I keep seeing organizations that try to use their data warehouse platforms as data hubs. While on the surface this might seem like a good idea, it really might not be depending on your utilization of each. The data warehouse serves primarily as a business intelligence and analytics tool. If implemented correctly, it contains vast amounts of data from many disparate HR sources and therefore, it’s a good assumption that perhaps this might be used as the integration engine for HR as well. After all, HR usually has way too many interfaces sitting around requiring constant maintenance. If you could perform all integration out of a single platform rather than maintaining one of those octopus-like diagrams, all the better.
The truth of the matter is that data warehouses are inherently bad at being data hubs. An essential part of the data warehouse is the ETL engine. ETL stands for Extract, Translate, Load, and it’s the translate part that gives us problems. When the translations occur, what is actually happening (simplistically) is the data goes through a transformation so that when you report in the end stat of a data warehouse the data definitions are the same. The transformation is really an alteration of the data so that analytics are made simpler and possible at the same time. However, transformed data does not really work well for integration.
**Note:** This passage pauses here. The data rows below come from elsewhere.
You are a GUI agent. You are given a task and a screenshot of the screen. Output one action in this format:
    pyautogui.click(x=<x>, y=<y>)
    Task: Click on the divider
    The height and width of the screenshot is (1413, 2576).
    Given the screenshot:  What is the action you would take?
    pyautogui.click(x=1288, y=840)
Let’s take salary grades as an example. When you do a global analysis of salaries, you would probably load in global employee salaries, currency conversion rates, and then perform a calculation to convert the data into the home currency. The report then might look at the distribution of salaries across several bands. These bands however, have been transformed into global bands as opposed to using the home country’s salary grades. In many cases, the original salary grades may not have gotten into the data warehouse intact. (just an example I thought of off the top of my head).
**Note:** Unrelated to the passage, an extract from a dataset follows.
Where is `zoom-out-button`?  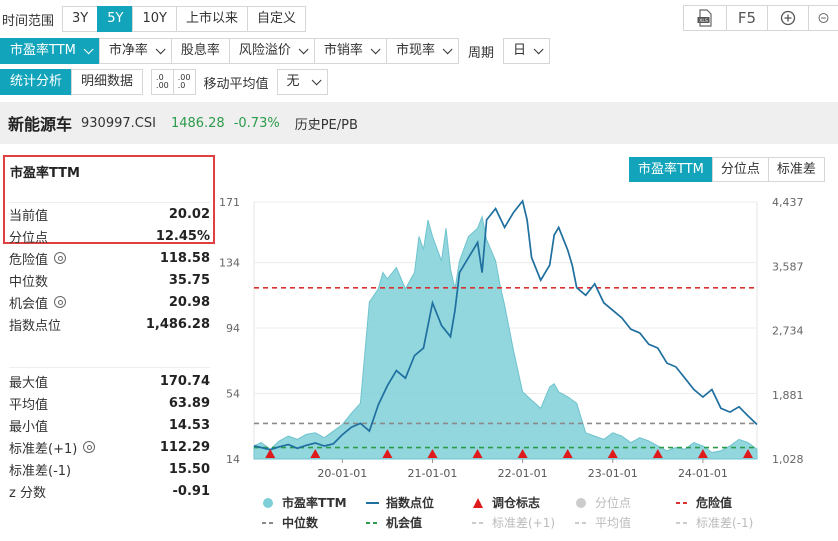
zoom-out-button is located at coordinates (823, 18).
I would suggest that to be a true data hub, you would want to have the original data from the original system. Let’s say that you need global employee data from many sources to load into a single global succession system. Not only will you be taking employee indicative data, but you’ll want performance scores, education, goals, etc… Once again, the problem with a data warehouse here is that performance scores in each country may utilize different rating scales, etc. The normalized data out of a data warehouse may not be suitable for the succession application depending on the decisions you make when you implement.
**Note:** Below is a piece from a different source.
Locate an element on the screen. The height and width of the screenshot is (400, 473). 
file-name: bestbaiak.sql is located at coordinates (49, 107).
The alternative is to use what is usually called the ODS, or the Operational Data Store. The ODS often exists within the DW application, but is a loading area (after the E in ETL, but before the TL). The ODS is not ideal because it’s really just a storage tank before translation, but does hold untransformed data from all the systems. While not intended as an interface engine, its tables could be used for it (I suppose), but the actual transformed data tables are simply not appropriate for use as an interface engine in my opinion.